We are building a new sales system to manage all of this complexity. Salesmen have smart clients that work offline. Management of products and product lines are done centrally with a standalone Windows application using LINQ to access a SQL Server back-end.
Painful Validation Time
One of the biggest challenges is the product validation logic in the admin app – a powerful validation scheme ensuring that every product change is validated against all of the business rules describing what different builders and end-customers require. It is critical to prevent product mistakes being propagated out to the sales guys.

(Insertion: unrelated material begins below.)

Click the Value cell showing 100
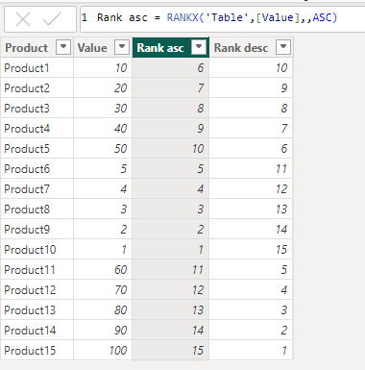 [103, 351]
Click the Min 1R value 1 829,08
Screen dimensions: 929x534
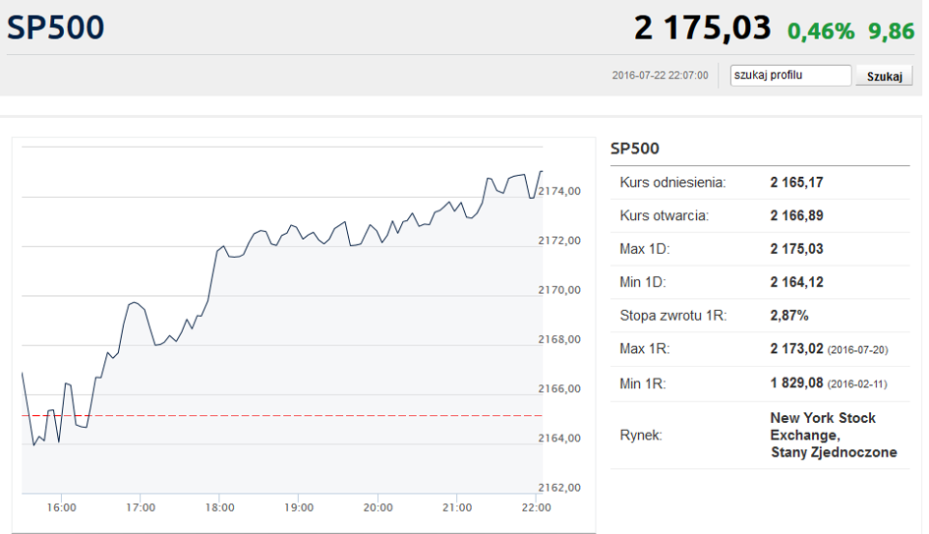point(796,383)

Initially the validation code was running fine, but as the volume of test data grew, the validation time for a change was spiking up to 10 minutes. It always completed correctly, so I knew there wasn’t any logic problem.
Finding the Hotspot
We had VS Team System so I fired up VSTS Profiler, and it was essentially useless. It showed overall how long it took to run the validation code, and how much memory was used, but there was no breakdown straight to the specific problem areas.
I had used ANTS Profiler previously at another company, so I downloaded the latest edition and profiled my code. There is a lot of loading in the application before you get to the validation code, but the timeline allowed me to narrow down to the particular problem area. Also, the ability to pick individual threads came in useful as the validation process was spun off to a worker thread to prevent GUI freezes.

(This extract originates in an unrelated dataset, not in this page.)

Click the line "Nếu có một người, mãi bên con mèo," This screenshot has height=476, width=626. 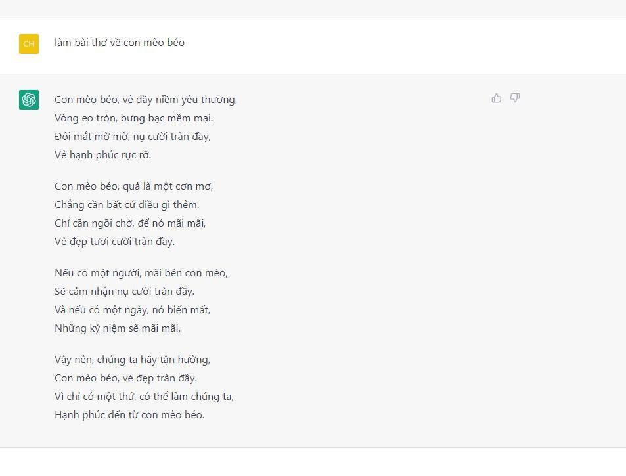coord(141,273)
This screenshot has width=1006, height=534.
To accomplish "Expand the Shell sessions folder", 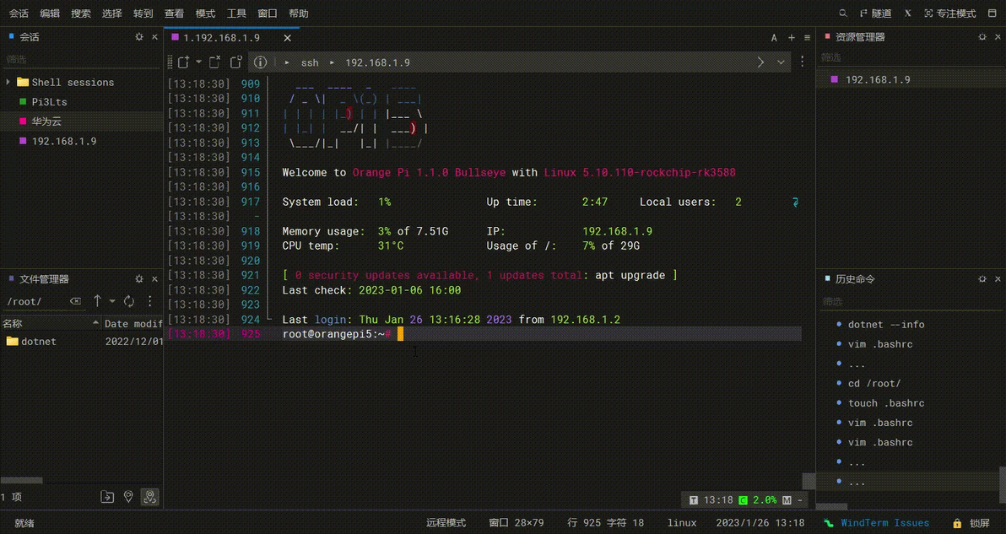I will click(8, 83).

One method showed up as the hotspot, with 14,000 hits while everything else was a couple of hundred. This method was using LINQ to do a complex query with a lot of JOINs.

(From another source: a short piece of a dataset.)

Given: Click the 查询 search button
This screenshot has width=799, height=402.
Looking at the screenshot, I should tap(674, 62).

I narrowed down my field of search using the timeline. Here we see a significant sustained spike in CPU whilst the Product Validation code was running.
The fix was to tweak the DB structure to eliminate the unnecessary JOINs, shortening the query time right down to around ten seconds.
This screenshot illustrates the massive drop in CPU and Time with Children after the fixes were implemented.
Understanding, not Just Debugging
I had used profilers before, but not for such a complex application. It was easy to use the ANTS Profiler timeline to find the exact problem on the specific thread. I like the fact that it throws up a big red flag on the problem area. At the same time, I discovered more about how the validation code was really working – which is very difficult to do with normal debugging.